However, the investment might be worthwhile because you’ll spend way less money repairing cracks down the line.
Conductive paint is essentially paint that conducts electricity. But where would you use that in construction?
The system works like this. First, you place electrodes around the outer layer of the building. Then you put conductive paint, which consists of conductive pigment (particles of silver, copper, graphite, or nickel) dissolved in liquid.
After that, an electrical current passes through the electrodes, and an algorithm determines changes in electric potential.
Conductive paint can be used to create sensors that help optimize energy efficiency. Bare Conductive, a company behind Electric Paint (a conductive paint product), says their clients even monitor water leaks with such censors.
And that’s just the beginning. There are many unexplored possibilities for effective and widespread industrial use of conductive paint.
Carbon Fiber Rope
According to Simon Kim, an architect and principal at Ibañez Kim, carbon fiber is highly performative, which means that it’s very light but can take enormous loads.
This is promising for the construction industry and the development of skyscrapers, but namely, for elevator technology.
When the carbon fibers are woven into ropes, they can replace steel rope and support elevators twice over the current weight limit.
Kone, a Finnish company, is already producing UltraRope, a carbon fiber rope that can pull elevators up to a kilometer in height. An additional benefit is that it requires less maintenance and will last twice as long as a steel rope.
Invisible Solar Cells
Have you ever wondered how much solar power could be harnessed if every window in a skyscraper was turned into a solar panel?
Well, you don’t have to wonder anymore, since researchers and manufacturers are doing exactly that! The invisible solar cells are taking in ultraviolet and infrared light to make energy. They could be installed into windows or doors, thus seamlessly blending into buildings.
Therefore, we don’t have to restrict solar panels to roofs, and we can extract more energy by putting invisible solar cells in buildings with large glass surfaces such as skyscrapers.
3D Printed Concrete
3D printing has enabled contractors to design and construct buildings faster, save money and produce less waste. 3D concrete printing is no different.
Basically, you can design any shape and create it using a special mix of concrete that flows through the nozzle of the printing machine. The concrete is poured in layers, one over the other, until the final structure appears.

DATA SEGMENT:

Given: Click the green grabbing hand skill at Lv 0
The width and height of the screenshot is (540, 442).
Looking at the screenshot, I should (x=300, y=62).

TASKS TO CARRY OUT:
1) Extract part of the article on new construction technologies word for word, beginning at the words "Kone, a Finnish" and stopping after "a solar panel?".
2) Extend the article on new construction technologies by writing what comes next after its final sentence.
The listing has nothing to do with the article on new construction technologies.

TASK-BY-TASK OUTPUTS:
1)
Kone, a Finnish company, is already producing UltraRope, a carbon fiber rope that can pull elevators up to a kilometer in height. An additional benefit is that it requires less maintenance and will last twice as long as a steel rope.
Invisible Solar Cells
Have you ever wondered how much solar power could be harnessed if every window in a skyscraper was turned into a solar panel?

2)
Simply put, this eliminates the need for using molds, and 3D printed concrete can cure in three days. So, it’s a faster, cheaper, and more sustainable new method of creating concrete structures.
The only downside is that the technology is still developing as different mixtures and techniques are being tested. Also, these 3D printers need to be larger than the project being built, so they might not be suited for large-scale projects.
Nevertheless, this technology looks promising. It seems set to bring more efficiency to construction sites worldwide.
Cigarette Butt Bricks
Smoking is universally considered a bad habit. When it comes to the environment, the issue is that cigarette butts create a lot of harmful waste.
They’re made from cellulose acetate, which takes decades to decompose. They also contain toxic chemicals that can cause genetic damage to birds.
So how to combat this problem?
Royal Melbourne Institute of Technology (RMIT) has come up with a solution. They’re creating a sustainable building material—cigarette butt bricks. This material is produced by adding cigarette butts to the mixture needed for brick production.
This results in lighter bricks with better insulation properties, so you’re solving energy and environmental problems simultaneously.
Even though some of the materials we’ve described are still in development, they’re well on their way to becoming a staple of the construction industry.
Construction companies that want to be competitive need to stay up-to-date with the latest innovations in construction materials. Creating stronger, more sustainable buildings will give your clients more value, improve your bottom line and protect the environment.